• **Data excerpts**:
——————————

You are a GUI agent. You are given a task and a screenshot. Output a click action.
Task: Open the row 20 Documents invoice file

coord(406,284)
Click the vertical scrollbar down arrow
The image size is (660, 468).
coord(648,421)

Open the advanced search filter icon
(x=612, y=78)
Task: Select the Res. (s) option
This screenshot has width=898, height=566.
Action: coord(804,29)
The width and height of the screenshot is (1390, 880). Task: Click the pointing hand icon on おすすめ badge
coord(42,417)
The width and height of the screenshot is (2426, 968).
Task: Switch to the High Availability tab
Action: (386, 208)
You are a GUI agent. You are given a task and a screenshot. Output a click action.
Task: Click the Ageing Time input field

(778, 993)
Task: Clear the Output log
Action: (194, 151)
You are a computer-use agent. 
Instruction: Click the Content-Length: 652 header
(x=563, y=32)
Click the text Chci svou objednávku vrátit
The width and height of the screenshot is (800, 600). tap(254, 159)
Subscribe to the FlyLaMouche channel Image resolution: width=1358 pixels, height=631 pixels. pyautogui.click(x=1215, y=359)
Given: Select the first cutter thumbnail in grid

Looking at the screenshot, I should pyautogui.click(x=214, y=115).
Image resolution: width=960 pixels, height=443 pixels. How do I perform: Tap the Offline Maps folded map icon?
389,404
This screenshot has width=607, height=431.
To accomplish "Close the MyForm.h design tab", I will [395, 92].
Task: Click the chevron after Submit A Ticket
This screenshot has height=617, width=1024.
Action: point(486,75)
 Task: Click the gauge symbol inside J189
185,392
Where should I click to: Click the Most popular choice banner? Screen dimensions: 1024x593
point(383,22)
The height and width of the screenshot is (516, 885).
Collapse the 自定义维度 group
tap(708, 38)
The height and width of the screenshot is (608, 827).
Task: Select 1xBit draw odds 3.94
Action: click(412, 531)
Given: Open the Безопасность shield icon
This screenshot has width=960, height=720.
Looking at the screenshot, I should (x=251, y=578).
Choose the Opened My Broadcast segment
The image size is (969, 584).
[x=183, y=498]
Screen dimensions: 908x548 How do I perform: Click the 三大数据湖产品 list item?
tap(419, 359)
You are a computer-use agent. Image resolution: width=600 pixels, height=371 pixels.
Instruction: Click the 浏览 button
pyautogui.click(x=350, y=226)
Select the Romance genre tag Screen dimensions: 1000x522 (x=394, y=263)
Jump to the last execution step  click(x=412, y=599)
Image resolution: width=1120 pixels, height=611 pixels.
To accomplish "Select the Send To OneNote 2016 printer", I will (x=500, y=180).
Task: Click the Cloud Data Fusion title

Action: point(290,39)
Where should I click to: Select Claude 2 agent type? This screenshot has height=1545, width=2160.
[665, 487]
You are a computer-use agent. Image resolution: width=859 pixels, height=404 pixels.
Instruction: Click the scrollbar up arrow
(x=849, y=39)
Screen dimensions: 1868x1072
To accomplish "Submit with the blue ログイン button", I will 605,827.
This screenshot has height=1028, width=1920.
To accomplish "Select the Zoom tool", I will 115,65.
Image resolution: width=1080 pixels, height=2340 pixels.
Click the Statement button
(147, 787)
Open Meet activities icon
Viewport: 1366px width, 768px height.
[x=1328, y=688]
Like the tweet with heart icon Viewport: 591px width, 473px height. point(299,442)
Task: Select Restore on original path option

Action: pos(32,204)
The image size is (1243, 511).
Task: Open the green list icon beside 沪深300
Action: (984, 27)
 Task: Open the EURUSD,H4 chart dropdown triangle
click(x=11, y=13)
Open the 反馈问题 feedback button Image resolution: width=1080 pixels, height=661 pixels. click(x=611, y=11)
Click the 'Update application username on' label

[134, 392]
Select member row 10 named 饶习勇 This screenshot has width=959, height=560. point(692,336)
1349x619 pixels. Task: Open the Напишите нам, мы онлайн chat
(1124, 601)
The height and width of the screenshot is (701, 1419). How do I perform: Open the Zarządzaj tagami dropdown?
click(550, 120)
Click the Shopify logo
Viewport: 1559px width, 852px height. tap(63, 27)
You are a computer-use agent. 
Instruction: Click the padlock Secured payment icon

——————————

• **Problem to solve**:
Using the records above, restate word for word the lines from the one with "Instruction: Click the 浏览 button" through the one with "Screen dimensions: 1868x1072", both included.

• **Solution**:
Instruction: Click the 浏览 button
pyautogui.click(x=350, y=226)
Select the Romance genre tag Screen dimensions: 1000x522 (x=394, y=263)
Jump to the last execution step  click(x=412, y=599)
Image resolution: width=1120 pixels, height=611 pixels.
To accomplish "Select the Send To OneNote 2016 printer", I will (x=500, y=180).
Task: Click the Cloud Data Fusion title

Action: point(290,39)
Where should I click to: Select Claude 2 agent type? This screenshot has height=1545, width=2160.
[665, 487]
You are a computer-use agent. Image resolution: width=859 pixels, height=404 pixels.
Instruction: Click the scrollbar up arrow
(x=849, y=39)
Screen dimensions: 1868x1072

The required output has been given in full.